By the way, I might add that the increasing amount of biomethane and biogas going into the system—at present, it is about 7% of the total system—will go some way towards assisting the viability of long-term infrastructure. It is certainly this Government’s intention to increase, where possible, the amount of biomethane and biogas going into the system. That gives some indication of where we are on LNG imports, which, as the noble Lord mentioned, have a higher carbon footprint than natural gas, which in turn has a much higher footprint than biogas. At the moment, about 14% of our gas supplies are coming in via LNG. One of the advantages of an increased amount of biogas in the system is that it directly removes the need for LNG to come into the system. All other things considered, something like a 2% increase in biomethane going into the system would be the equivalent of turning around six LNG tankers and them not coming to UK shores at all.

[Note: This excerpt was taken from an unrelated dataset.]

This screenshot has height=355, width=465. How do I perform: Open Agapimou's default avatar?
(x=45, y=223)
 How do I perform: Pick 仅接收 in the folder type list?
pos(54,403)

On energy imports in general, the UK has a diverse supply. The noble Lord mentioned the substantial element of supply played by the Norwegian gas fields, some of which are landable only in the UK and not in Norway itself. There is also the continuing supply from the North Sea. I have mentioned LNG, which comes from diverse sources; at the moment, only 1% comes from sources in the Middle East, so that issue will not overturn the security of the gas system in the near future. I hope that I have given fair thought to the noble Lord’s valuable contribution.

I turn to the supportive and helpful contribution of the noble Earl, Lord Russell. He is right to add that this is the right thing to do right now, bearing in mind that we very much want to make sure that, in a time of such volatility, domestic and commercial bills are pressed downwards as far as is possible. The two measures I have mentioned rearrange the ways in which bills are charged to some extent, but they nevertheless have the real effect of bringing those bills down considerably. He is quite right to seek an assurance that that is not just a temporary fix for the time being but will be put on a more permanent basis; we are looking to secure legislation to make sure that that happens.

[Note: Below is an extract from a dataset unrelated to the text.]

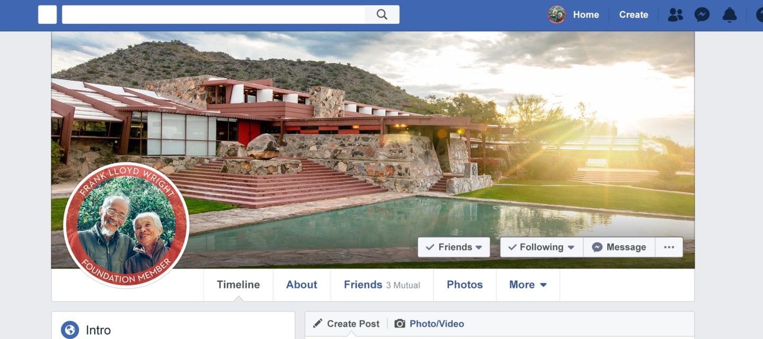Viewport: 763px width, 339px height.
Task: Open the Friend Requests icon
Action: (x=675, y=15)
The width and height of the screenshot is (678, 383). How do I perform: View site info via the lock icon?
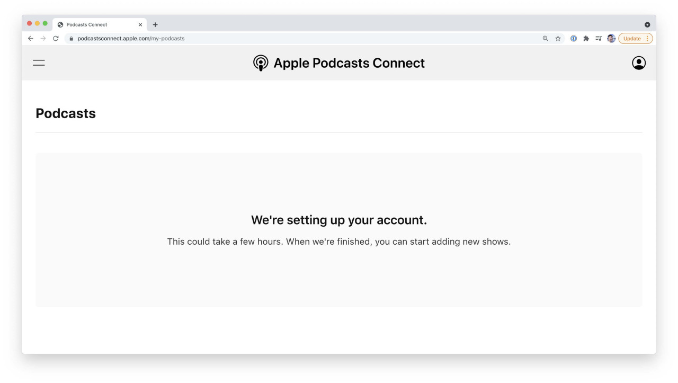coord(71,39)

The noble Earl rightly mentioned information sharing on these measures and other measures that are likely coming forward to push down bills. He should be aware of the Utilities Act 2000 (Amendment of Section 105) Order, which has enabled the sharing of more detailed data than DESNZ currently holds between the department and Ofgem. The aim of that order is to ensure that more detailed data is properly safeguarded and is used for the intended purposes, not others. I hope that the noble Earl can be reassured on that basis.

I turn to the valuable contribution of the noble Baroness, Lady Bloomfield. It is true that these measures shift the burden of the legislation from particular consumers to more general taxation purposes. That is a fair thing to do, in terms of generally sharing the burden of increased electricity prices, but I accept that the Government are very much involved in making sure that, by changing the way the electricity market works, prices are much lower over a longer period of time.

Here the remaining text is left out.